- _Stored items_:
=== Begin Enclosure ===

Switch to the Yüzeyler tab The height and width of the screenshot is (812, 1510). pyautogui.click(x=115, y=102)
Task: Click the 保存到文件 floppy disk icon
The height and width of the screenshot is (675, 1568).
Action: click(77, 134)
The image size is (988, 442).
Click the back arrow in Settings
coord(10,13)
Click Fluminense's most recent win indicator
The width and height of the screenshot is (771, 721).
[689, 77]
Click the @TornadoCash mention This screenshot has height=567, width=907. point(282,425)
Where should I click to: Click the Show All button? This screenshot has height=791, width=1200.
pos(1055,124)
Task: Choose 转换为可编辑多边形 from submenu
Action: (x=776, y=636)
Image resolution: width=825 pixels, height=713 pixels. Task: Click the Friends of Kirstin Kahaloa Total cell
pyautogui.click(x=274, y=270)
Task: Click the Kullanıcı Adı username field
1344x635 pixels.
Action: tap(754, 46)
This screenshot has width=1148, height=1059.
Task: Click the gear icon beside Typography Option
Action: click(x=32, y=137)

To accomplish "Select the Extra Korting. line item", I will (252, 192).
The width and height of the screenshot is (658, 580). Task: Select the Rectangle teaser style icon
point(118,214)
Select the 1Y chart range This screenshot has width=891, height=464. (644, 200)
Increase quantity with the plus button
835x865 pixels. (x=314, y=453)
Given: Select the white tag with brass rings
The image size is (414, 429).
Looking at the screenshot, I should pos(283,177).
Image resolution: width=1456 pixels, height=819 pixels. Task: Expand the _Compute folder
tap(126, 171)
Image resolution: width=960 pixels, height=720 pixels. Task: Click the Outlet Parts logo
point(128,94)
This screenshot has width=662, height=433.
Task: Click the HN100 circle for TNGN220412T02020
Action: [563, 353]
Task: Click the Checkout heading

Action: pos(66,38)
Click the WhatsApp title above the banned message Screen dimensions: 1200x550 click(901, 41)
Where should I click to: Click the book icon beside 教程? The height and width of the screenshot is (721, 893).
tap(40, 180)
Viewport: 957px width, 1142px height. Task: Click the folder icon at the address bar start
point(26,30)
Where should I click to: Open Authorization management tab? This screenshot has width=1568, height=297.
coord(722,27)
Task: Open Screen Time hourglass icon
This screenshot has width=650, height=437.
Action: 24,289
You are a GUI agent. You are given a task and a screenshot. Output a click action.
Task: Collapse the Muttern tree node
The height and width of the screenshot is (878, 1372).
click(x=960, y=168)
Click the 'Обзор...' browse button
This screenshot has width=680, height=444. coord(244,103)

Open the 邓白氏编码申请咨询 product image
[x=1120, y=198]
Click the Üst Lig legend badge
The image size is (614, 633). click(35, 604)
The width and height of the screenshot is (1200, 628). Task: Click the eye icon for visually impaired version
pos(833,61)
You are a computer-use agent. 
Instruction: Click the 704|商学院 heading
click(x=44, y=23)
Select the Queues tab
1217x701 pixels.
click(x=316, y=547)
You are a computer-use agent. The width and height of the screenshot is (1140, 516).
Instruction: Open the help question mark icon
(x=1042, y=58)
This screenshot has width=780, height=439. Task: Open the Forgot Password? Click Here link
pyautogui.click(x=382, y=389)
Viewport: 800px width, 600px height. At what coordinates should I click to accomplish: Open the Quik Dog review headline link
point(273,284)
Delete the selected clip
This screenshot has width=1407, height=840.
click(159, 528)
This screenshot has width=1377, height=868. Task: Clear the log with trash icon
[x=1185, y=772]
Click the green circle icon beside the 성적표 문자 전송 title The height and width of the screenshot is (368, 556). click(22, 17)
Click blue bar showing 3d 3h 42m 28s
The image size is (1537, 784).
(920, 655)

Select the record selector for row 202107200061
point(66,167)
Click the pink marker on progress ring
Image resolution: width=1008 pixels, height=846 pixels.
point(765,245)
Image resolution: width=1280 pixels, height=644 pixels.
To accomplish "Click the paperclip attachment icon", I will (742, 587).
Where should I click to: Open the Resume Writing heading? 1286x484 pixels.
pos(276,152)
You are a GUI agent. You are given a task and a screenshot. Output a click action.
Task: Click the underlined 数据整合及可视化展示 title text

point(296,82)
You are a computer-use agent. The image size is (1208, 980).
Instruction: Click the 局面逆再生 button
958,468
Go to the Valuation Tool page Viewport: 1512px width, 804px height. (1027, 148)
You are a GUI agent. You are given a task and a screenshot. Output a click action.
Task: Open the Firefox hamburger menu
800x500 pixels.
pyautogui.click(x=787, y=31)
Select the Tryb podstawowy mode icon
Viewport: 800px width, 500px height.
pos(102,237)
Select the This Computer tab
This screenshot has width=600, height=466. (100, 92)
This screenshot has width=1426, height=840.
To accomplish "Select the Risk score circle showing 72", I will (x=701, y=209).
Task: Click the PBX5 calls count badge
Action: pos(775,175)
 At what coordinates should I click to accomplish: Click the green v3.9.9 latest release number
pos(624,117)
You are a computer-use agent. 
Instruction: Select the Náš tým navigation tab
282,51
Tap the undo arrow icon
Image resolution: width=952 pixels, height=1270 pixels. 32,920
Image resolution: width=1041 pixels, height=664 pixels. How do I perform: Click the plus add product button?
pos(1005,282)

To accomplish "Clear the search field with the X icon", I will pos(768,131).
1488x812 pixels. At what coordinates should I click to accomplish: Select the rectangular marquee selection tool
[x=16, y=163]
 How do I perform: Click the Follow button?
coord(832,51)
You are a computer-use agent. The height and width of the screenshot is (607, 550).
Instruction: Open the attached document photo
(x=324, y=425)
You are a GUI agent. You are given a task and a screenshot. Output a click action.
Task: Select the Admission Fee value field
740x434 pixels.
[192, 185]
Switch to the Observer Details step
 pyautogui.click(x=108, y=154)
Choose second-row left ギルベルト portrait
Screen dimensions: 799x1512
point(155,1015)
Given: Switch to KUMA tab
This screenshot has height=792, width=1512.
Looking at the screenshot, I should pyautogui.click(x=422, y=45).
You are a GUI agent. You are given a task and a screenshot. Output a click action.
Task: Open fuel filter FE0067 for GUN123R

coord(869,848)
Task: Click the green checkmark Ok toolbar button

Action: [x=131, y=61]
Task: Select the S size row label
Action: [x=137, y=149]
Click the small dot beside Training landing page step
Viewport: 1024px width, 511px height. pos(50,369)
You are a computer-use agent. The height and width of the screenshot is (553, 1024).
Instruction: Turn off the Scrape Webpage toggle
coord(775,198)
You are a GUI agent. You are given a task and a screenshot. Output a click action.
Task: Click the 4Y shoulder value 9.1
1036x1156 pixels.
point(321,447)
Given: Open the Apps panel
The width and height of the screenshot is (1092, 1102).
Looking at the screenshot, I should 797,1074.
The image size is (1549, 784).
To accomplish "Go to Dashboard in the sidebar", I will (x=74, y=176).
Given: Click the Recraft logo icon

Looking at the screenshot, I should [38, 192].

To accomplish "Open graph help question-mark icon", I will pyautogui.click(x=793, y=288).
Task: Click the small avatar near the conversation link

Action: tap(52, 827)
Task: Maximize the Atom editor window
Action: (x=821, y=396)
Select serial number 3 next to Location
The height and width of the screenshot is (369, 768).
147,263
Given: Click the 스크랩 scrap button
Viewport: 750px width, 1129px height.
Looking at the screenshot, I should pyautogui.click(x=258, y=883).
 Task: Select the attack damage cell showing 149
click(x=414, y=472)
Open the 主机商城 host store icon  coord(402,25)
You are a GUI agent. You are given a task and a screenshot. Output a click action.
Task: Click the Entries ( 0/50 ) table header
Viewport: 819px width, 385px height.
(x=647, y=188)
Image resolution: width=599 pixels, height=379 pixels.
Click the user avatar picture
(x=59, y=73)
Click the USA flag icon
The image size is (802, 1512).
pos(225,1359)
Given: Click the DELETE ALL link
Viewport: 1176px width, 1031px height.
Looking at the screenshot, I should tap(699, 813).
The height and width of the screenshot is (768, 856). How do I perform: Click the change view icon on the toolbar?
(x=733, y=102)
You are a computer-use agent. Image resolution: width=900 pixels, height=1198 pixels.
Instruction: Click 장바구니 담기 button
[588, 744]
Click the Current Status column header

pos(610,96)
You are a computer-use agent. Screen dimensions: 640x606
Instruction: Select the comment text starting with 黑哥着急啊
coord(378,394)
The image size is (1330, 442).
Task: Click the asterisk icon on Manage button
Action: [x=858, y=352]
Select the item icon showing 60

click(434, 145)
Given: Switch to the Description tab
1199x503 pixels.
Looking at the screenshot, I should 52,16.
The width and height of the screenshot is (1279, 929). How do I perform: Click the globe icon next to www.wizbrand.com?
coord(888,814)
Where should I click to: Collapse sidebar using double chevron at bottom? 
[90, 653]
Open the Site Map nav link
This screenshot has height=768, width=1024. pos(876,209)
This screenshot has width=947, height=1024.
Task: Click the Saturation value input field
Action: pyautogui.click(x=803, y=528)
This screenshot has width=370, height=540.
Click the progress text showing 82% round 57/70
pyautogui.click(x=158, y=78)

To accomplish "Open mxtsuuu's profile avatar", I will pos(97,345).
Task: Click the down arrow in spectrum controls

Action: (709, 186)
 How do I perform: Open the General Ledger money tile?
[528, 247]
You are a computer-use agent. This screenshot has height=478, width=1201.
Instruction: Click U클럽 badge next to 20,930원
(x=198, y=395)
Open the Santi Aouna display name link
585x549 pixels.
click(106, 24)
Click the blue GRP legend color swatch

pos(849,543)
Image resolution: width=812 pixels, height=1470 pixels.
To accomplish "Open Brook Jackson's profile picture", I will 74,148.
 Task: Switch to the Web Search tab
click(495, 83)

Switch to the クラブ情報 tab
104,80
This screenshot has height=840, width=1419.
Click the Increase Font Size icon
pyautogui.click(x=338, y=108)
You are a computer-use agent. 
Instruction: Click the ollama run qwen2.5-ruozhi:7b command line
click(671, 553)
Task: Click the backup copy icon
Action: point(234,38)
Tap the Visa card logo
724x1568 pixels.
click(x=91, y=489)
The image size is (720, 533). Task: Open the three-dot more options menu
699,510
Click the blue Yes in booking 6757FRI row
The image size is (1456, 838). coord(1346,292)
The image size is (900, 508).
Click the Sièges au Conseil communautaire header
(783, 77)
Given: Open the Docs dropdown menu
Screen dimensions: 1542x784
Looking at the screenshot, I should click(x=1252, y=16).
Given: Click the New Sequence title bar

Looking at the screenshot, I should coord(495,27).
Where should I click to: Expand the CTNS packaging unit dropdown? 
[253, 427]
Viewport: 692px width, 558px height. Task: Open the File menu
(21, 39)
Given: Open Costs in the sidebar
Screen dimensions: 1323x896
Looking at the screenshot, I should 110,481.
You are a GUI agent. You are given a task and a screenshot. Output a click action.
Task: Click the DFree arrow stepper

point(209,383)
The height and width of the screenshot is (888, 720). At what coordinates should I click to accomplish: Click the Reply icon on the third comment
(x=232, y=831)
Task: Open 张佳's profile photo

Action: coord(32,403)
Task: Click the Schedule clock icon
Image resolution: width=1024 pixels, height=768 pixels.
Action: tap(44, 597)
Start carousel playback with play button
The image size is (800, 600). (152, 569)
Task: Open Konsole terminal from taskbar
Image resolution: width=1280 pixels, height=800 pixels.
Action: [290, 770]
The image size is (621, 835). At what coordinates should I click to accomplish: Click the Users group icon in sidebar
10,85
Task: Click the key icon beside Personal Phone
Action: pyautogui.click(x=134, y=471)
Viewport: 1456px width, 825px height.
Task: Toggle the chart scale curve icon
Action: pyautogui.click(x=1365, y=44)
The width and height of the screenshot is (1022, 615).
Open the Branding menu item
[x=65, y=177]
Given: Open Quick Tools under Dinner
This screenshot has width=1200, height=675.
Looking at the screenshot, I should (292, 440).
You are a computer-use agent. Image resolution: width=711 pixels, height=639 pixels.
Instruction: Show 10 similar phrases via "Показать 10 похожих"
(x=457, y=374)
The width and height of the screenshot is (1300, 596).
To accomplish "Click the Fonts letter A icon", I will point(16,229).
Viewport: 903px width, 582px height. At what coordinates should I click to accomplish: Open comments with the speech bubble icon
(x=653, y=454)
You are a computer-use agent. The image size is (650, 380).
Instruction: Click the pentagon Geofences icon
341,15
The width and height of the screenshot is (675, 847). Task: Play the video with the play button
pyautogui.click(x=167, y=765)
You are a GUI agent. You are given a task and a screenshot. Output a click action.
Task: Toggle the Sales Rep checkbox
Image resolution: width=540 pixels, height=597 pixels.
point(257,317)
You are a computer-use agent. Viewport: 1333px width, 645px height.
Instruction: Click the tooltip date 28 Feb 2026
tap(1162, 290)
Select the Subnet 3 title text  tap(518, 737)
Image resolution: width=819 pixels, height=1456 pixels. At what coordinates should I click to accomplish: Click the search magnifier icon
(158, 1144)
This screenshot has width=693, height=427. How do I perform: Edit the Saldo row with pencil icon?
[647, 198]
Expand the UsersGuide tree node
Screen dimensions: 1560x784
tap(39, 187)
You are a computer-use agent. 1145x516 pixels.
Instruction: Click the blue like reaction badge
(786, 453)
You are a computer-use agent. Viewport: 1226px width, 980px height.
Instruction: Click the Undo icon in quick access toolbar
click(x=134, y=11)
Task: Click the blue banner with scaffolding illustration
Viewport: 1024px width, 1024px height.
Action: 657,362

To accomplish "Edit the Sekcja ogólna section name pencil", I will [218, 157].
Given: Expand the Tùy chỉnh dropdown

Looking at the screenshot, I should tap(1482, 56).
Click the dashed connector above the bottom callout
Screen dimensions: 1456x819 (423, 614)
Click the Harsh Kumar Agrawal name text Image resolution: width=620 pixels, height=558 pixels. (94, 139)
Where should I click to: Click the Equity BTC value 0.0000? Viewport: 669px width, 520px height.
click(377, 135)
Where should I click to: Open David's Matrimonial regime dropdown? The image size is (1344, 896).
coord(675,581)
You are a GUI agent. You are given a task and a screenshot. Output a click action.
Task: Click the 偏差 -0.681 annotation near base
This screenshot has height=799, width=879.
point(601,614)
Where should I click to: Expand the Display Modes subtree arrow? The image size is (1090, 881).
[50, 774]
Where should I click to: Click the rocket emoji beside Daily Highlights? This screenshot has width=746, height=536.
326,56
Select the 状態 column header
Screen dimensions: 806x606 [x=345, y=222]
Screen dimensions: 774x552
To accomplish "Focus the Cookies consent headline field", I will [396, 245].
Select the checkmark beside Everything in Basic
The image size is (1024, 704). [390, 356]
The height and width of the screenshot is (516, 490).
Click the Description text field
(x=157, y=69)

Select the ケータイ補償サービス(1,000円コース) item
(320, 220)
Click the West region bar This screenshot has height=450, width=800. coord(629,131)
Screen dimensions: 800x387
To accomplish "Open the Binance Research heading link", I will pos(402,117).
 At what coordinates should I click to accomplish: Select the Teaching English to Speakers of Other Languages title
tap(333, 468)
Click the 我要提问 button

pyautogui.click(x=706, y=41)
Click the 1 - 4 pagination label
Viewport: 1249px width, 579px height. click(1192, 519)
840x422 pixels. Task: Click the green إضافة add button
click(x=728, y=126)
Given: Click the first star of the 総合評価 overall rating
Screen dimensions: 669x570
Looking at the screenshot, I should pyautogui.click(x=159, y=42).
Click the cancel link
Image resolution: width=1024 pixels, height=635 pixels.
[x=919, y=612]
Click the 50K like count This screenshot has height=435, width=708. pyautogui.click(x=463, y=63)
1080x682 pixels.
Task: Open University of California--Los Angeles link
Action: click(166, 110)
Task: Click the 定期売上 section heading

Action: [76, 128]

=== End Enclosure ===

- _Work item_:
Your output must be the exact lines from the one containing "Given: Click the first" through the end of the data above, both included, and nothing more.

- _Solution below_:
Given: Click the first star of the 総合評価 overall rating
Screen dimensions: 669x570
Looking at the screenshot, I should pyautogui.click(x=159, y=42).
Click the cancel link
Image resolution: width=1024 pixels, height=635 pixels.
[x=919, y=612]
Click the 50K like count This screenshot has height=435, width=708. pyautogui.click(x=463, y=63)
1080x682 pixels.
Task: Open University of California--Los Angeles link
Action: click(166, 110)
Task: Click the 定期売上 section heading

Action: [76, 128]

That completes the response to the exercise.